[STUDY MATERIAL]
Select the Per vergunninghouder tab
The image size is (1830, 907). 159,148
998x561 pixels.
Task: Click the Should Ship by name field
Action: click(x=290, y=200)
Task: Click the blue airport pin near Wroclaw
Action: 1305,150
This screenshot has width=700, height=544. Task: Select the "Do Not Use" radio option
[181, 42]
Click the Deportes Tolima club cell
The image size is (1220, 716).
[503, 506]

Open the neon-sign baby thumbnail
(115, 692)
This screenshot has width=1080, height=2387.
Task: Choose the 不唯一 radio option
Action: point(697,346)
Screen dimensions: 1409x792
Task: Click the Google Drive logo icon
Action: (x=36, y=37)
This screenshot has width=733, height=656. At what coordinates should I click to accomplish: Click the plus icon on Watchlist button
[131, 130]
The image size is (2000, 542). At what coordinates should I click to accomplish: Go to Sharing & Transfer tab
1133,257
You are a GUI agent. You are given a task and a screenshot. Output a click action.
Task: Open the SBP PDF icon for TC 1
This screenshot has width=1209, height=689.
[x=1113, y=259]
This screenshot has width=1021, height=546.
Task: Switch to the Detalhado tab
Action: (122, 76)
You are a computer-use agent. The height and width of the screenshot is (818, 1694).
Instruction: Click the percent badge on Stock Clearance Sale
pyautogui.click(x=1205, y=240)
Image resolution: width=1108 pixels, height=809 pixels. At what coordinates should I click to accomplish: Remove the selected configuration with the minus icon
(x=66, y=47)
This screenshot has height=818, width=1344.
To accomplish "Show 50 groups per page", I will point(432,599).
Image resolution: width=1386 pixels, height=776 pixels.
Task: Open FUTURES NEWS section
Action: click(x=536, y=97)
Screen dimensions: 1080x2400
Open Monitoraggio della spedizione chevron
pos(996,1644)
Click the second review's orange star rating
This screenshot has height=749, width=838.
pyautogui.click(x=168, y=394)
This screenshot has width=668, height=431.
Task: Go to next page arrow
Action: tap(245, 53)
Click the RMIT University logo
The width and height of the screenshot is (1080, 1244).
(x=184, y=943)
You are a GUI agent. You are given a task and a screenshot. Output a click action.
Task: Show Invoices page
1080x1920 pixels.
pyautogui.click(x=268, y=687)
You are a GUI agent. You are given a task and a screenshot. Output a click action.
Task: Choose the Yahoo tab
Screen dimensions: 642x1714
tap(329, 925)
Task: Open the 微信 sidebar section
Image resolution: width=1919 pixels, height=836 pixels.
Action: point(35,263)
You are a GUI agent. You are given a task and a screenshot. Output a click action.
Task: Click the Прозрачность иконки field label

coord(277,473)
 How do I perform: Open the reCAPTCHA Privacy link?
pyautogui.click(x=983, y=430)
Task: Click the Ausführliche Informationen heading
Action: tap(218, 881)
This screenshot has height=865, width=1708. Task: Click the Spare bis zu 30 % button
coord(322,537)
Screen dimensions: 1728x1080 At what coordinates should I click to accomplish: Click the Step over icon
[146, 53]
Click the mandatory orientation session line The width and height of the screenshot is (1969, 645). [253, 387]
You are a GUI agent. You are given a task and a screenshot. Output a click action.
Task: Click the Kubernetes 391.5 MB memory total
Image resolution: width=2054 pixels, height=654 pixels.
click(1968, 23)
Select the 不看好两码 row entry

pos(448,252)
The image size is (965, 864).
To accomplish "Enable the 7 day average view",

[ASSIGNMENT] Retype the entire listing exactly.

[RESPONSE]
Select the Per vergunninghouder tab
The image size is (1830, 907). 159,148
998x561 pixels.
Task: Click the Should Ship by name field
Action: click(x=290, y=200)
Task: Click the blue airport pin near Wroclaw
Action: 1305,150
This screenshot has width=700, height=544. Task: Select the "Do Not Use" radio option
[181, 42]
Click the Deportes Tolima club cell
The image size is (1220, 716).
[503, 506]

Open the neon-sign baby thumbnail
(115, 692)
This screenshot has width=1080, height=2387.
Task: Choose the 不唯一 radio option
Action: point(697,346)
Screen dimensions: 1409x792
Task: Click the Google Drive logo icon
Action: (x=36, y=37)
This screenshot has width=733, height=656. At what coordinates should I click to accomplish: Click the plus icon on Watchlist button
[131, 130]
The image size is (2000, 542). At what coordinates should I click to accomplish: Go to Sharing & Transfer tab
1133,257
You are a GUI agent. You are given a task and a screenshot. Output a click action.
Task: Open the SBP PDF icon for TC 1
This screenshot has width=1209, height=689.
[x=1113, y=259]
This screenshot has width=1021, height=546.
Task: Switch to the Detalhado tab
Action: (122, 76)
You are a computer-use agent. The height and width of the screenshot is (818, 1694).
Instruction: Click the percent badge on Stock Clearance Sale
pyautogui.click(x=1205, y=240)
Image resolution: width=1108 pixels, height=809 pixels. At what coordinates should I click to accomplish: Remove the selected configuration with the minus icon
(x=66, y=47)
This screenshot has height=818, width=1344.
To accomplish "Show 50 groups per page", I will point(432,599).
Image resolution: width=1386 pixels, height=776 pixels.
Task: Open FUTURES NEWS section
Action: click(x=536, y=97)
Screen dimensions: 1080x2400
Open Monitoraggio della spedizione chevron
pos(996,1644)
Click the second review's orange star rating
This screenshot has height=749, width=838.
pyautogui.click(x=168, y=394)
This screenshot has width=668, height=431.
Task: Go to next page arrow
Action: tap(245, 53)
Click the RMIT University logo
The width and height of the screenshot is (1080, 1244).
(x=184, y=943)
You are a GUI agent. You are given a task and a screenshot. Output a click action.
Task: Show Invoices page
1080x1920 pixels.
pyautogui.click(x=268, y=687)
You are a GUI agent. You are given a task and a screenshot. Output a click action.
Task: Choose the Yahoo tab
Screen dimensions: 642x1714
tap(329, 925)
Task: Open the 微信 sidebar section
Image resolution: width=1919 pixels, height=836 pixels.
Action: point(35,263)
You are a GUI agent. You are given a task and a screenshot. Output a click action.
Task: Click the Прозрачность иконки field label

coord(277,473)
 How do I perform: Open the reCAPTCHA Privacy link?
pyautogui.click(x=983, y=430)
Task: Click the Ausführliche Informationen heading
Action: tap(218, 881)
This screenshot has height=865, width=1708. Task: Click the Spare bis zu 30 % button
coord(322,537)
Screen dimensions: 1728x1080 At what coordinates should I click to accomplish: Click the Step over icon
[146, 53]
Click the mandatory orientation session line The width and height of the screenshot is (1969, 645). [253, 387]
You are a GUI agent. You are given a task and a screenshot. Output a click action.
Task: Click the Kubernetes 391.5 MB memory total
Image resolution: width=2054 pixels, height=654 pixels.
click(1968, 23)
Select the 不看好两码 row entry

pos(448,252)
The image size is (965, 864).
To accomplish "Enable the 7 day average view",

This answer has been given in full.